======== Records shown ========
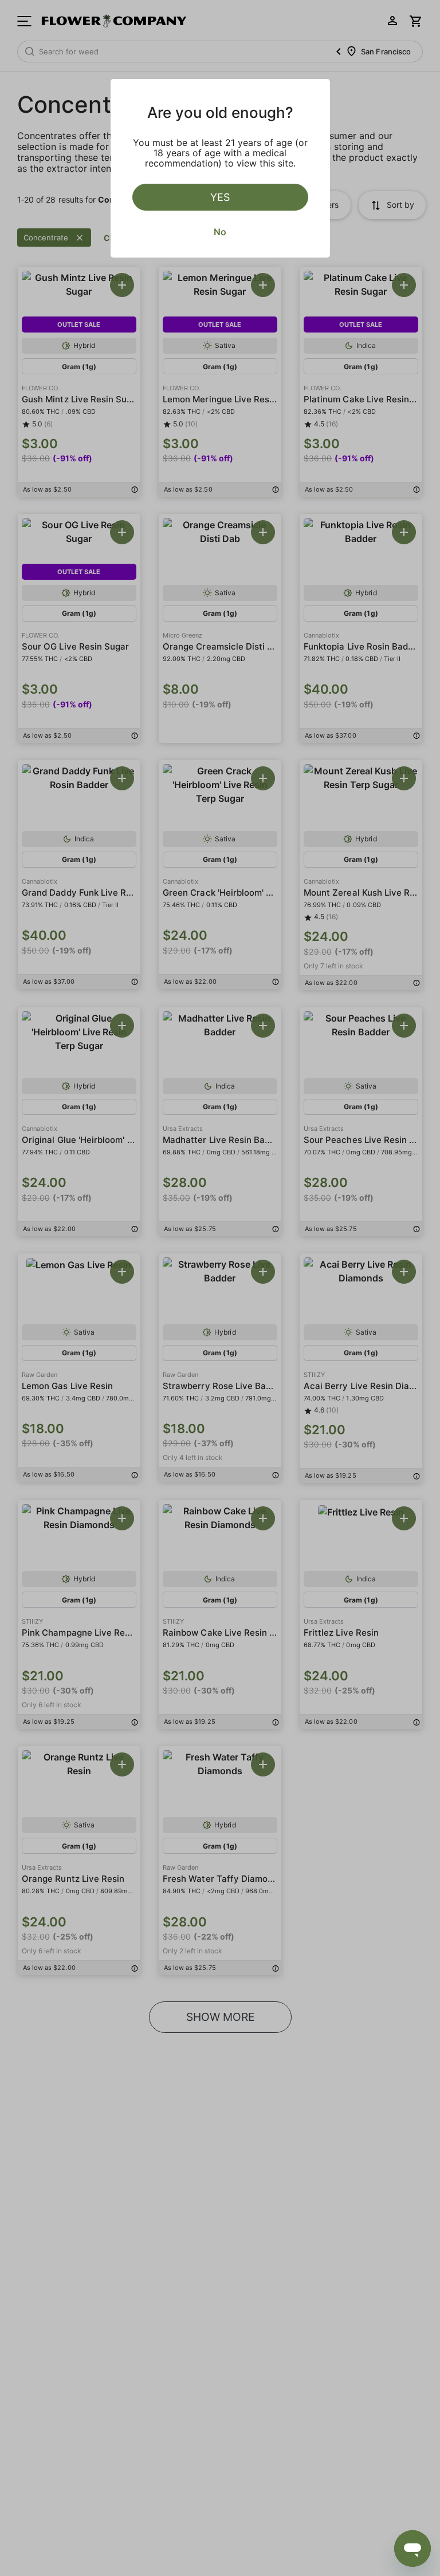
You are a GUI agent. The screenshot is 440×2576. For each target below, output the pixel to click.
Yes (220, 197)
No (220, 232)
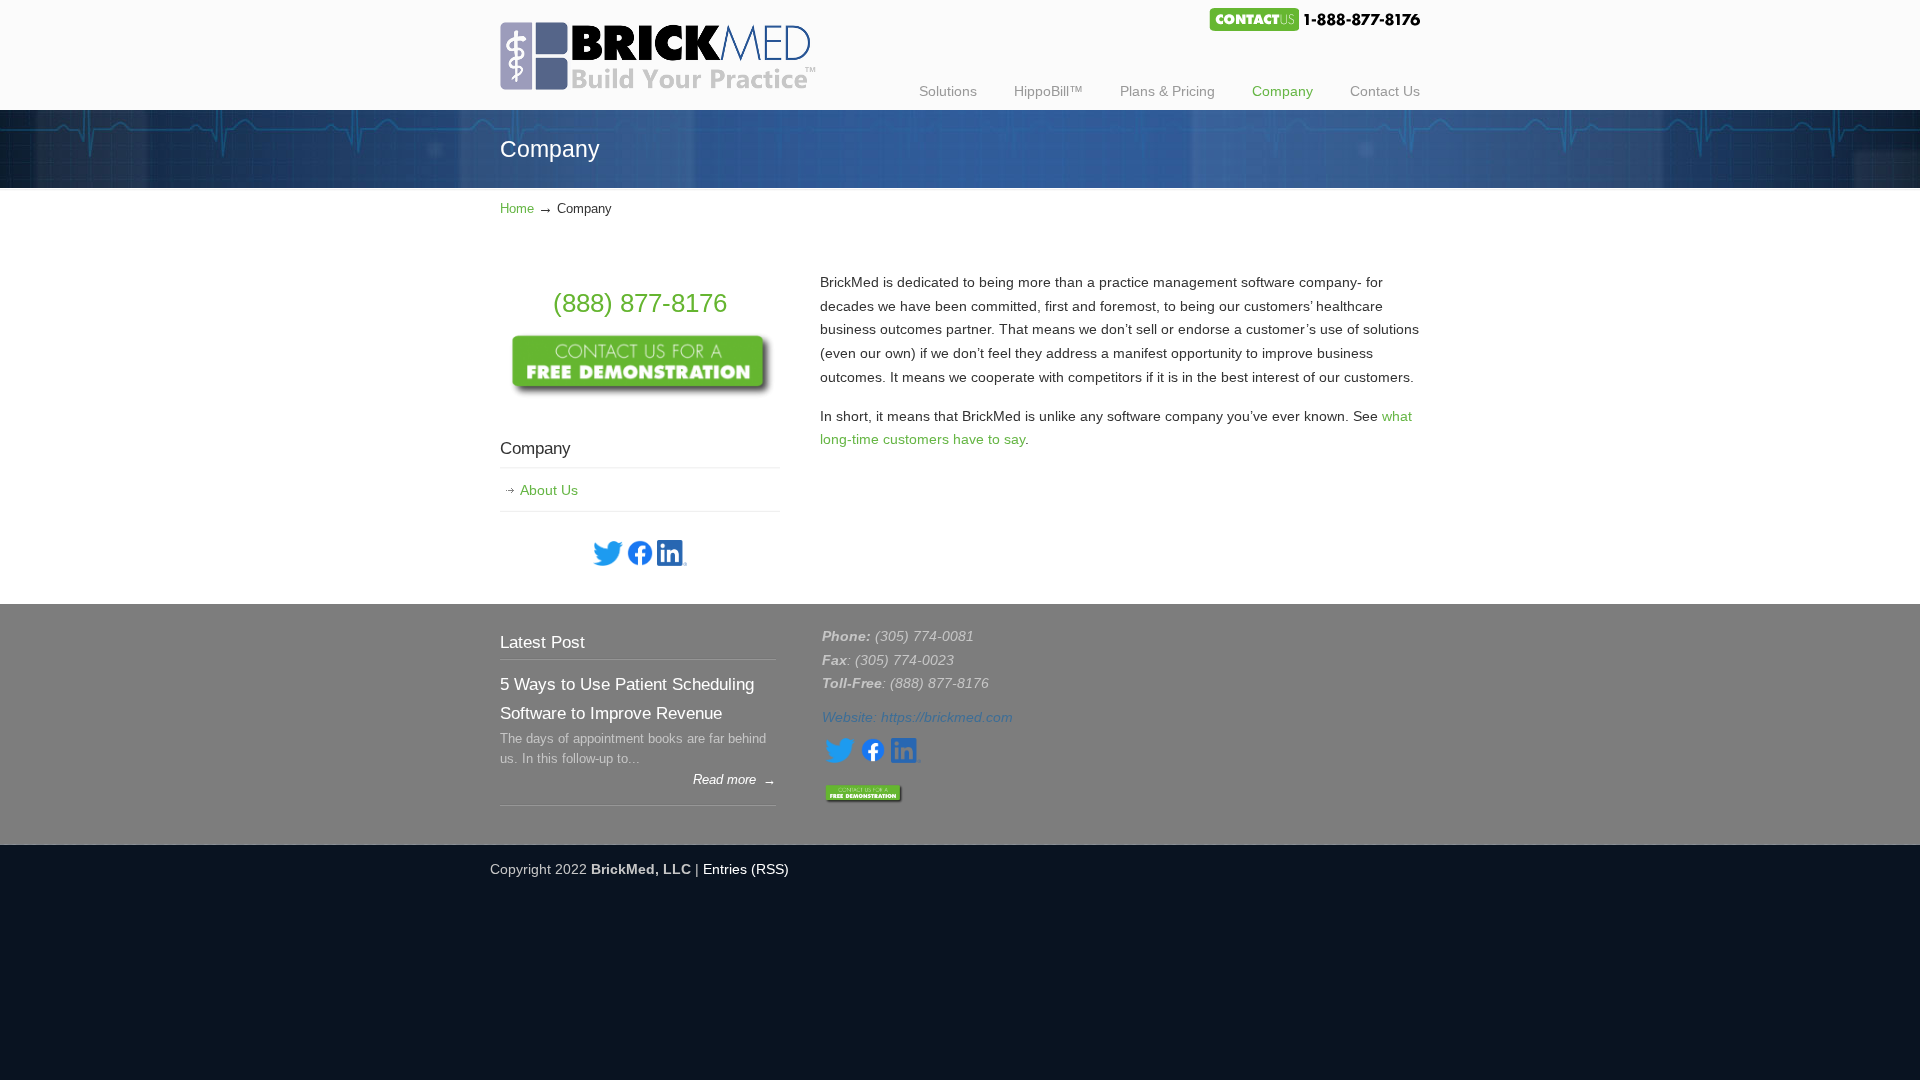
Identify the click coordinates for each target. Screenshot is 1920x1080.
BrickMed (668, 48)
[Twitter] (608, 561)
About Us (549, 490)
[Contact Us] (640, 394)
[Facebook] (640, 561)
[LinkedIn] (672, 561)
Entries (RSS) (746, 869)
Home (517, 209)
========
Retype all the data exactly. Omit pictures.

> **Task answer**
You are a GUI agent. The screenshot is 440×2576. For each target below, output the pixel to click.
Yes (220, 197)
No (220, 232)
Identify the click coordinates for each target. Screenshot is 1920x1080.
BrickMed (668, 48)
[Twitter] (608, 561)
About Us (549, 490)
[Contact Us] (640, 394)
[Facebook] (640, 561)
[LinkedIn] (672, 561)
Entries (RSS) (746, 869)
Home (517, 209)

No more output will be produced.